### Dataset extract

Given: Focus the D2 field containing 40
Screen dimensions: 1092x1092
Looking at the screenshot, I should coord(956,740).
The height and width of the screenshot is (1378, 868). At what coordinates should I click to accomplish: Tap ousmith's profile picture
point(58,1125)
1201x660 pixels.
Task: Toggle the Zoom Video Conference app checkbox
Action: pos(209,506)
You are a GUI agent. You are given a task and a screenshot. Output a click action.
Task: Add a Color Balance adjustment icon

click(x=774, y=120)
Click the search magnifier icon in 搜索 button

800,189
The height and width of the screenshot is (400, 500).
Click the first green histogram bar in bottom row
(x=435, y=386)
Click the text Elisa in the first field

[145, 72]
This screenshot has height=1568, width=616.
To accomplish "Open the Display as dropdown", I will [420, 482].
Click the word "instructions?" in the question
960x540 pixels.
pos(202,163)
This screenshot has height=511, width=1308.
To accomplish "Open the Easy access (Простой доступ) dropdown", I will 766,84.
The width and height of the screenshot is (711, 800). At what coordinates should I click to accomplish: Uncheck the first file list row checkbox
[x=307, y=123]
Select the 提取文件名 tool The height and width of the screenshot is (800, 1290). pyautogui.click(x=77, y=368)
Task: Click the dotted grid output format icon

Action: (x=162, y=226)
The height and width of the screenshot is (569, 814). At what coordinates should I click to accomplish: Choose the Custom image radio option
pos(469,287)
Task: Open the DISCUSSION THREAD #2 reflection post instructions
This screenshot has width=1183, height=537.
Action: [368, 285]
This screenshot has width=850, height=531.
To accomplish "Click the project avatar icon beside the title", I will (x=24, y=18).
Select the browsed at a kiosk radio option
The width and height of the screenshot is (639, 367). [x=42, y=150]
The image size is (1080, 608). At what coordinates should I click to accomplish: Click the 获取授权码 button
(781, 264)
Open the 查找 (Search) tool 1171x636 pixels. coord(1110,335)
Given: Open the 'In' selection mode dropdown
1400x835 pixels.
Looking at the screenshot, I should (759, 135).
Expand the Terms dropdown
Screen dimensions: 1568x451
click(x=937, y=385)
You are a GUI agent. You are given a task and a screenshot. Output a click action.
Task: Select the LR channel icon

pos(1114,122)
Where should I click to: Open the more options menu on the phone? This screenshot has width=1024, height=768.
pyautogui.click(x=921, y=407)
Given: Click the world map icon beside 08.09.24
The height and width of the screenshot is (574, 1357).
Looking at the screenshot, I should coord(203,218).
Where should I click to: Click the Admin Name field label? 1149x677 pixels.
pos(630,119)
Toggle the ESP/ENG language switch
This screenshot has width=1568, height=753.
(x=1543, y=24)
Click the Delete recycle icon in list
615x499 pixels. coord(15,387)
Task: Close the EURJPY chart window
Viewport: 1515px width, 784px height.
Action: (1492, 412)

### What needs to be done
Reproduce the lines above, beginning at the line with "The height and width of the screenshot is (1378, 868)." and stopping after the line with "The height and width of the screenshot is (400, 500).", exactly as they are.

### Solved problem
The height and width of the screenshot is (1378, 868). At what coordinates should I click to accomplish: Tap ousmith's profile picture
point(58,1125)
1201x660 pixels.
Task: Toggle the Zoom Video Conference app checkbox
Action: pos(209,506)
You are a GUI agent. You are given a task and a screenshot. Output a click action.
Task: Add a Color Balance adjustment icon

click(x=774, y=120)
Click the search magnifier icon in 搜索 button

800,189
The height and width of the screenshot is (400, 500).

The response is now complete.